Lo que se olvida es que muchas distopías son utopías que salieron mal, o quizá sería mejor decir, utopías realizadas, culminadas, estancadas. Por eso, la única que merece la pena es aquella que no se ha conseguido; más que de isla utópica habría que hablar de viaje utópico.
En Beaubourg, Albert de Meister propone una utopía de ese tipo. Nos encontramos en París, y debajo de los adoquines no está la playa sino un mundo subterráneo que se va construyendo poco a poco, justo bajo ese monumento obsoleto de la modernidad, el Centro Pompidou, un buen ejemplo de cómo las visiones futuristas pueden volverse herrumbrosos fantasmas. La utopía que se nos propone está incompleta: el narrador hace recuento de todos los problemas que van surgiendo, los enfrentamientos, las dificultades para, a pesar de todo, no perder de vista el objetivo, que es una sociedad libre.
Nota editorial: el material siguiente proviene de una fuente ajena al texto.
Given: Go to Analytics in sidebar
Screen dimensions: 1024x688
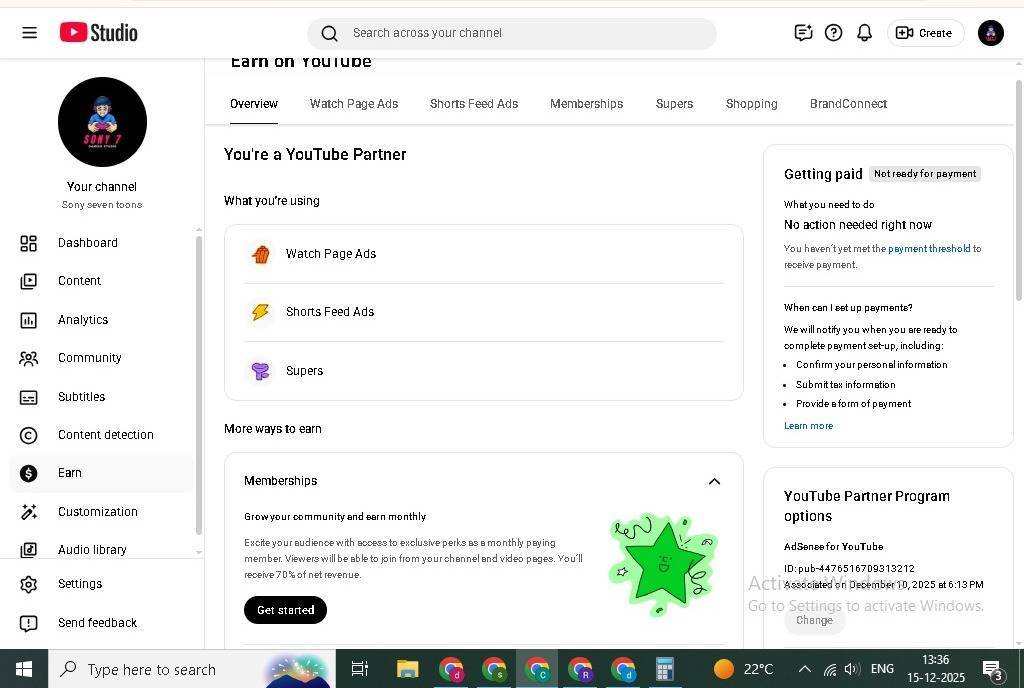Looking at the screenshot, I should [x=82, y=320].
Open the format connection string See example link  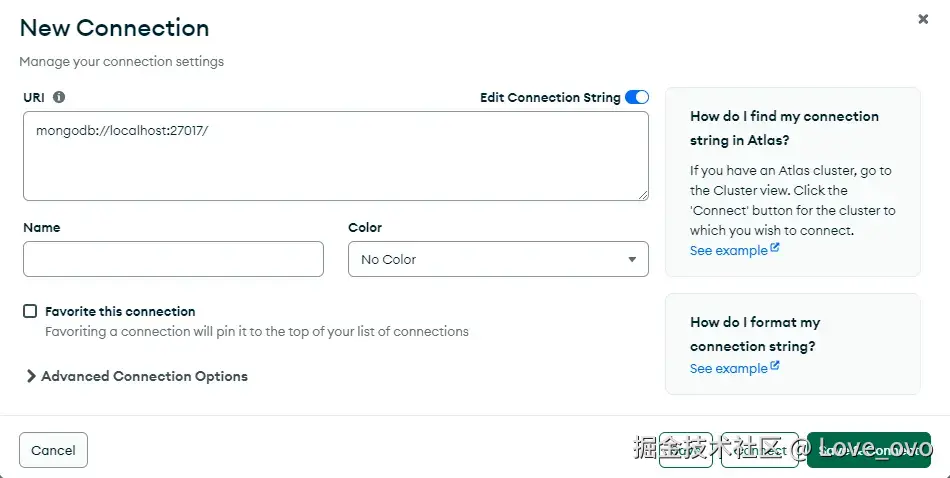(x=728, y=368)
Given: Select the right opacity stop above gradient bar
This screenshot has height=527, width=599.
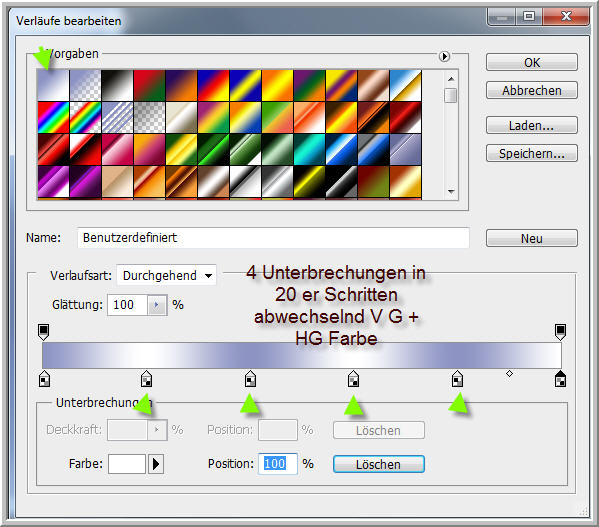Looking at the screenshot, I should click(x=560, y=332).
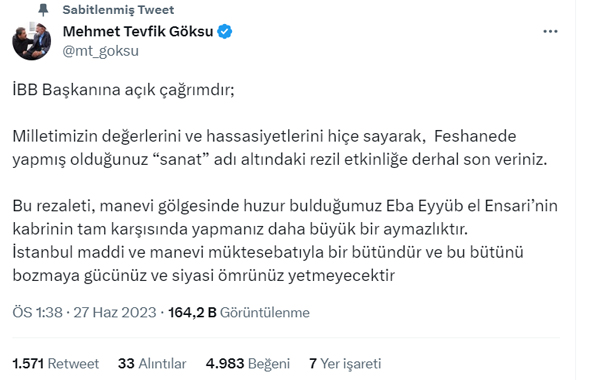The height and width of the screenshot is (380, 600).
Task: Click the sentence beginning "Bu rezaleti, manevi"
Action: (285, 217)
Para ello no se aíslan, sino que son permeables; cualquiera puede entrar y salir, tomar lo que desea; claro que hay robos, pero los robos no importan si no existe la propiedad, ni privada ni común; si alguien prefiere trabajar o dedicarse al ocio es cosa suya. Tampoco pretenden la revolución, solo quitarse de encima las presiones y las enfermedades de la sociedad contemporánea. No hay prohibiciones, ni jefes, ni normas, y el caos y las dificultades se aceptan como parte del proceso. El objetivo, en lugar del aislamiento utópico, es permitir el contacto para facilitar el contagio: que el mundo de los Tristes, los Oprimidos, los Programados, los Ocupados –cada vez que se menciona a los habitantes del exterior se les da un apelativo diferente- vaya absorbiendo algunas de las prácticas de Beaubourg. Y que vayan surgiendo nuevos Beaubourgs.
El acierto de esta novela inusual consiste en comprender que la utopía solo tiene sentido cuando no es más que una sombra, un eco, algo que no pretendemos ver con precisión, una premonición compartida. Se trata de perseguir la utopía mediante un sentido ético de los actos del presente, alejados del utilitarismo tecnocrático. Negar la lógica del éxito y del orden que domina nuestro mundo. La única utopía posible es la que acepta el riesgo de su propia destrucción con tal de no asumir la racionalidad y el sentido práctico que nos llevan a aceptar lo inaceptable. La utopía no tiene que ser una isla, sino un espacio por el que transitamos, una y otra vez.